Science activities for preschoolers – where experiments meet fun! Preschool is an excellent time to teach your little ones about the exciting world of STEM: Science, technology, engineering, and math.

Keep reading to discover great resources for your budding scientists that are the perfect mix of fun, creativity, and of course – learning! We will share fun preschool science experiments, science projects, and a worksheet to introduce young children to key science concepts.

Also, while your littles are likely not yet at the age to be filling out paper worksheets themselves, I’ve created a simple “Scientific Method Worksheet” that you can complete together! These are a fun way to teach kids about the scientific method (plus, you can use them as a reference if you want to re=create an activity later!). You can either download my preschool science worksheet template for free on Teachers Pay Teachers by clicking here or click the PDF below.

If you’re looking for more science experiments, we’ve got a post with 50 simple science experiments for children of all ages!

1. Water science experiments

Water – The perfect medium for warm weather experiments and sensory play. These simple preschool science activities will teach kids critical thinking skills while they explore science with water! These fun ideas are great for young kids because they are short but interesting.

Float or sink

This is one of the easiest water experiments, but kids love it! Let your kiddo explore surface tension by gathering a variety of small items from inside and outdoors.

Then, test which ones will float or sink together! Like with all of these experiments, it’s best to ask your preschoolers what they think is going to happen – then take the opportunity to explain what buoyancy” is as the experiment is happening.

Simply fill up a tub or bucket with lukewarm water, place the items inside, and see what happens!

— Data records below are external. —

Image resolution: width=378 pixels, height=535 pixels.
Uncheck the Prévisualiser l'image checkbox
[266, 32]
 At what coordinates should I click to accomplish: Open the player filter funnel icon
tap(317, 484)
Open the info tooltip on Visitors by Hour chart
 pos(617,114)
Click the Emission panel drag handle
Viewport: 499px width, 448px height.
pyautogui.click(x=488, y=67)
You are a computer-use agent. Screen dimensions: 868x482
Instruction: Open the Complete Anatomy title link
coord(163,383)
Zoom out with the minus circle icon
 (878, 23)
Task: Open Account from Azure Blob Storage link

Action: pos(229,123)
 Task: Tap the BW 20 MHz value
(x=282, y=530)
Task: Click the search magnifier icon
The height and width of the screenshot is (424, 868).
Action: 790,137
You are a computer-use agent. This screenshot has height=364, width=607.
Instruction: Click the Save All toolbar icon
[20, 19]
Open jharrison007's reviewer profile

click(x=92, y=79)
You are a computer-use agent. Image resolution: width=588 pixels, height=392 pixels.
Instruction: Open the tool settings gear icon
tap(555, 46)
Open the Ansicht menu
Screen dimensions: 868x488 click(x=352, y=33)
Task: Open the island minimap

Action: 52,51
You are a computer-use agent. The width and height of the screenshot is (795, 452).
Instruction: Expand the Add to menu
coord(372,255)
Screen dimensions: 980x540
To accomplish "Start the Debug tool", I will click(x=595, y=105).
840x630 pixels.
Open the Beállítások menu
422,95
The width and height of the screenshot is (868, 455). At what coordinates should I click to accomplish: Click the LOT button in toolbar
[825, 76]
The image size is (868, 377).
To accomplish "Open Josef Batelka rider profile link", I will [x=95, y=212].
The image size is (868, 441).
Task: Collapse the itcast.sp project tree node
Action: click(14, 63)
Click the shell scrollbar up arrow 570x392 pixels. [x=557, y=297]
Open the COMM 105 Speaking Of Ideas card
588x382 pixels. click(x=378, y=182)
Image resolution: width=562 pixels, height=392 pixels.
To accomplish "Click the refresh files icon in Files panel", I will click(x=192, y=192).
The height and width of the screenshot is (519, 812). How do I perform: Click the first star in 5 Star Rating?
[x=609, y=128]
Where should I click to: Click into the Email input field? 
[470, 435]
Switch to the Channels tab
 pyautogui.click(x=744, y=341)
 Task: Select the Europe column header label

For added fun – Let them create little tinfoil “boats” to carry the items. See how many items you can pile on before the ship sinks.

using hot water to melt ice
Ice Excavation Experiment

Ice excavation

Let your children experiment with archeology by uncovering frozen treasures of their own! Simply place some small items into a container with water and stick them in your freezer overnight. This can be anything you have on hand – Or, create a themed experiment by buying packs of dinosaurs or marine toys at the dollar store. Even frozen lego could be fun!

Once frozen, place the ice block in a bin or on a cookie tray filled with “excavation tools” (shovels, pre-filled water bottles, salt, etc). Let them use their imagination to uncover what’s inside! Kids love this classic experiment.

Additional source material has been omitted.